18 Comments to “Introducing . . .”

  1. Here, to get the ball rolling, is MH’s first saddo. Peter, from London.

    Moan away, Peter . . .

    . . . and readers, don’t hesitate to enlighten him with your sage advice. The poor bugger will probably be a basket case before I can comment !


  2. Peter of London writes :
    Dear Nurse Shady, My wife and I have been happily married for thirteen years and, until recently, have enjoyed an harmonious and active sex life. Lately, however, just at the moment of penetration, I lose my erection. This is quite distressing and putting a strain on my marriage as my wife is beginning to believe that I no longer desire her.

    A colleague at work suggested I slide a couple of lollipop sticks down the sides of a condom, but I’m not altogether sure he was being serious.

    Should I seek medical help, or would you recommend some sort of exercise?

    Please can you advise – Peter


  3. Exercise is the key to it all, Peter.

    A brisk walk to the pub for a couple of stiff ones should sort things out.

    Ah…when I say ‘stiff ones’, I mean drinks. Sorry… I didn’t mean to rub it in or anything.


    • Talking of ‘rubbing it in’ – have you tried masturbating with Araldite, Peter? Gives you a good erection but, unfortunately, you can’t get your hand off it for a few weeks.


  4. I think stress has a lot to do with it. Relax, and get a couple of good night’s kip. If you go to sleep with a problem on your mind, the chances are you’ll wake up with a solution on your belly.


  5. Dear Peter of London

    Your ‘problem’ is by no means uncommon. After 13 yrs of marriage, your wife has probably let herself go a bit (not every man is turned on by fluffy bedsocks and a flannel nightie!). Your loss of erection at point of penetration is a natural defence mechanism of the male body to prevent having sex with slags. This inhibition against shagging slags is weakened, however, by alcohol. Would suggest, therefore, you get ‘hammered’ before next attempting sex with that fat lump of lard your wife. And if that doesn’t work, you’ll be too sozzled to give a f*ck anyway!


  6. Exercise. Tell the truth then run for it.

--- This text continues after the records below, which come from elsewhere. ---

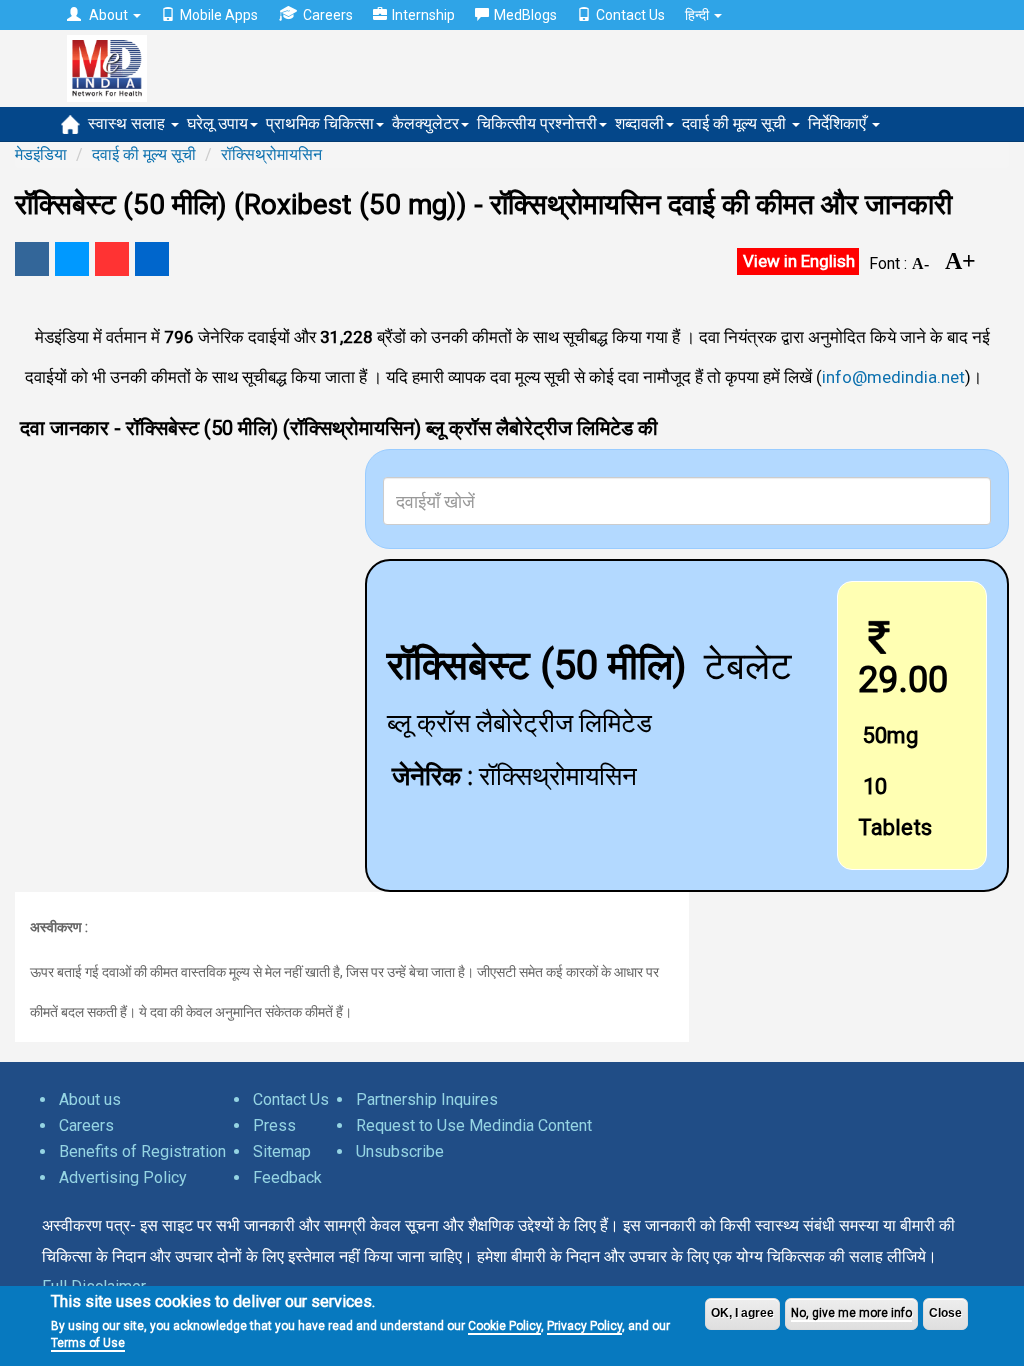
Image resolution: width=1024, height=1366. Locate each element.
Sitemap (282, 1151)
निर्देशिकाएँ (839, 123)
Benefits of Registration (142, 1151)
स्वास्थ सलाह (128, 123)
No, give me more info (851, 1313)
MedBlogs (525, 15)
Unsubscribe (400, 1151)
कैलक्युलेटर (425, 123)
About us (90, 1099)
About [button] (108, 15)
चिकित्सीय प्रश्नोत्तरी (537, 123)
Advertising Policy (123, 1177)
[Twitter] (72, 259)
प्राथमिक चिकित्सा (320, 123)
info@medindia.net (893, 377)
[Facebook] (32, 259)
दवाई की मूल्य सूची (736, 123)
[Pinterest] (112, 259)
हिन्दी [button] (698, 15)
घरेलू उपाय (217, 123)
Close (945, 1313)
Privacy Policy (584, 1326)
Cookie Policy (504, 1326)
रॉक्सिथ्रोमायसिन (271, 154)
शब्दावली (639, 123)
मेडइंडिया (41, 154)
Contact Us (630, 15)
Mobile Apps (219, 15)
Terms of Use (88, 1343)
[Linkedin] (152, 259)
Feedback (287, 1177)
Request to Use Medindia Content (474, 1125)
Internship (423, 15)
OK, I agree (742, 1313)
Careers (328, 15)
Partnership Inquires (427, 1099)
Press (274, 1125)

  7. Dear Peter of London,

    We quite understand your wife’s problem, and suggest the quickest way to solve it is to enlist the specialist service of MadHatters Toy Boy Escorts. For our deluxe service, please make a booking for your wife with concierge@allesklar.madhatters. Alternatively you may wish to take advantage of our budget service by contacting ratty@quickanddirtyjob.madhatters.

    Sincerely, MTBE Services


  8. Is nurse shady’s first name slim??


    • Aha! Maybe some of Nurse Shady’s, errm, shady past is beginning to surface.

      Is bearman a “boy from Brazil,” or is he an ex-suitor of our fair agony aunt, or maybe he too, worked for the STASI ?

      We should be told.


  9. I must say I find Nurse Schady… quite… alluring…
    You wouldn’t have her phone number would you duncs? That is assuming you have no… er… romantic interest yourself


  10. “Nurse Schadenfreude” doesn’t have a pet snake named ‘killum’ by any chance??